**Dataset extract**
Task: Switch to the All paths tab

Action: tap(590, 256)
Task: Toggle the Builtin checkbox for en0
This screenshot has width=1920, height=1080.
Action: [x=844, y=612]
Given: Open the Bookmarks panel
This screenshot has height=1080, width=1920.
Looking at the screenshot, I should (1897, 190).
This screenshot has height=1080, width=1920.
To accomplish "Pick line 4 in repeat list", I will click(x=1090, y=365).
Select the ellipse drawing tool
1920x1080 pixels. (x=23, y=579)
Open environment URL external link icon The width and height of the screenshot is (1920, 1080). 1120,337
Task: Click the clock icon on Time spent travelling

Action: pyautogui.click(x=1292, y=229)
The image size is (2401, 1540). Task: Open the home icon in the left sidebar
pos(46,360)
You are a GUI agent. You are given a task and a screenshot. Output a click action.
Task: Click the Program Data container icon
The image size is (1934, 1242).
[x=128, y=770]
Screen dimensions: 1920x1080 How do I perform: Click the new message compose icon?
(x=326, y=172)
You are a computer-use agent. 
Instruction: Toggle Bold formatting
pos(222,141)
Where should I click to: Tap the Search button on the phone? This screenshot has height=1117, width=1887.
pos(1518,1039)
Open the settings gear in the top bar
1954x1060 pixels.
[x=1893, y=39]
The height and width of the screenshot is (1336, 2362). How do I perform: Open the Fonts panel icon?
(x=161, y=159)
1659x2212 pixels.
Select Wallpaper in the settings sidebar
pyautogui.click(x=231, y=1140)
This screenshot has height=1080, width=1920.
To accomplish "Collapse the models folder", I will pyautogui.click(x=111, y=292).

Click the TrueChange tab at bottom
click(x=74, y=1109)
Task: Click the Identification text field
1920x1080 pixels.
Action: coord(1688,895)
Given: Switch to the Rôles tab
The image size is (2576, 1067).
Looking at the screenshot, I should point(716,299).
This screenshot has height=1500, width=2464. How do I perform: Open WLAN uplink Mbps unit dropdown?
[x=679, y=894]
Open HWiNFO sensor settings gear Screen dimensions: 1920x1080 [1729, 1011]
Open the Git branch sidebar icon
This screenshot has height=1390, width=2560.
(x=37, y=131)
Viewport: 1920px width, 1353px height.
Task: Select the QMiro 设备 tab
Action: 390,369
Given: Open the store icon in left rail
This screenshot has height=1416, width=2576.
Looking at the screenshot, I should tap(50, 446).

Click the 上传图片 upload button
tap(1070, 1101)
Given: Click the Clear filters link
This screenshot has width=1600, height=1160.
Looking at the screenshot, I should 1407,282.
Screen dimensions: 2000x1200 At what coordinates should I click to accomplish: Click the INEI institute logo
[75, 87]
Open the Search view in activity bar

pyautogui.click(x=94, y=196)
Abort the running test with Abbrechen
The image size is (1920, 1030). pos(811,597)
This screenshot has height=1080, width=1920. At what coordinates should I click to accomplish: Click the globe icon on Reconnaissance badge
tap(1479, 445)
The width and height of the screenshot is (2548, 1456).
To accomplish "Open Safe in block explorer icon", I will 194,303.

**Directions**
All of the data is to be written out again, word for word.

**Solution to the problem**
Task: Switch to the All paths tab

Action: tap(590, 256)
Task: Toggle the Builtin checkbox for en0
This screenshot has width=1920, height=1080.
Action: [x=844, y=612]
Given: Open the Bookmarks panel
This screenshot has height=1080, width=1920.
Looking at the screenshot, I should (1897, 190).
This screenshot has height=1080, width=1920.
To accomplish "Pick line 4 in repeat list", I will click(x=1090, y=365).
Select the ellipse drawing tool
1920x1080 pixels. (x=23, y=579)
Open environment URL external link icon The width and height of the screenshot is (1920, 1080). 1120,337
Task: Click the clock icon on Time spent travelling

Action: pyautogui.click(x=1292, y=229)
The image size is (2401, 1540). Task: Open the home icon in the left sidebar
pos(46,360)
You are a GUI agent. You are given a task and a screenshot. Output a click action.
Task: Click the Program Data container icon
The image size is (1934, 1242).
[x=128, y=770]
Screen dimensions: 1920x1080 How do I perform: Click the new message compose icon?
(x=326, y=172)
You are a computer-use agent. 
Instruction: Toggle Bold formatting
pos(222,141)
Where should I click to: Tap the Search button on the phone? This screenshot has height=1117, width=1887.
pos(1518,1039)
Open the settings gear in the top bar
1954x1060 pixels.
[x=1893, y=39]
The height and width of the screenshot is (1336, 2362). How do I perform: Open the Fonts panel icon?
(x=161, y=159)
1659x2212 pixels.
Select Wallpaper in the settings sidebar
pyautogui.click(x=231, y=1140)
This screenshot has height=1080, width=1920.
To accomplish "Collapse the models folder", I will pyautogui.click(x=111, y=292).

Click the TrueChange tab at bottom
click(x=74, y=1109)
Task: Click the Identification text field
1920x1080 pixels.
Action: coord(1688,895)
Given: Switch to the Rôles tab
The image size is (2576, 1067).
Looking at the screenshot, I should point(716,299).
This screenshot has height=1500, width=2464. How do I perform: Open WLAN uplink Mbps unit dropdown?
[x=679, y=894]
Open HWiNFO sensor settings gear Screen dimensions: 1920x1080 [1729, 1011]
Open the Git branch sidebar icon
This screenshot has height=1390, width=2560.
(x=37, y=131)
Viewport: 1920px width, 1353px height.
Task: Select the QMiro 设备 tab
Action: 390,369
Given: Open the store icon in left rail
This screenshot has height=1416, width=2576.
Looking at the screenshot, I should tap(50, 446).

Click the 上传图片 upload button
tap(1070, 1101)
Given: Click the Clear filters link
This screenshot has width=1600, height=1160.
Looking at the screenshot, I should 1407,282.
Screen dimensions: 2000x1200 At what coordinates should I click to accomplish: Click the INEI institute logo
[75, 87]
Open the Search view in activity bar

pyautogui.click(x=94, y=196)
Abort the running test with Abbrechen
The image size is (1920, 1030). pos(811,597)
This screenshot has height=1080, width=1920. At what coordinates should I click to accomplish: Click the globe icon on Reconnaissance badge
tap(1479, 445)
The width and height of the screenshot is (2548, 1456).
To accomplish "Open Safe in block explorer icon", I will 194,303.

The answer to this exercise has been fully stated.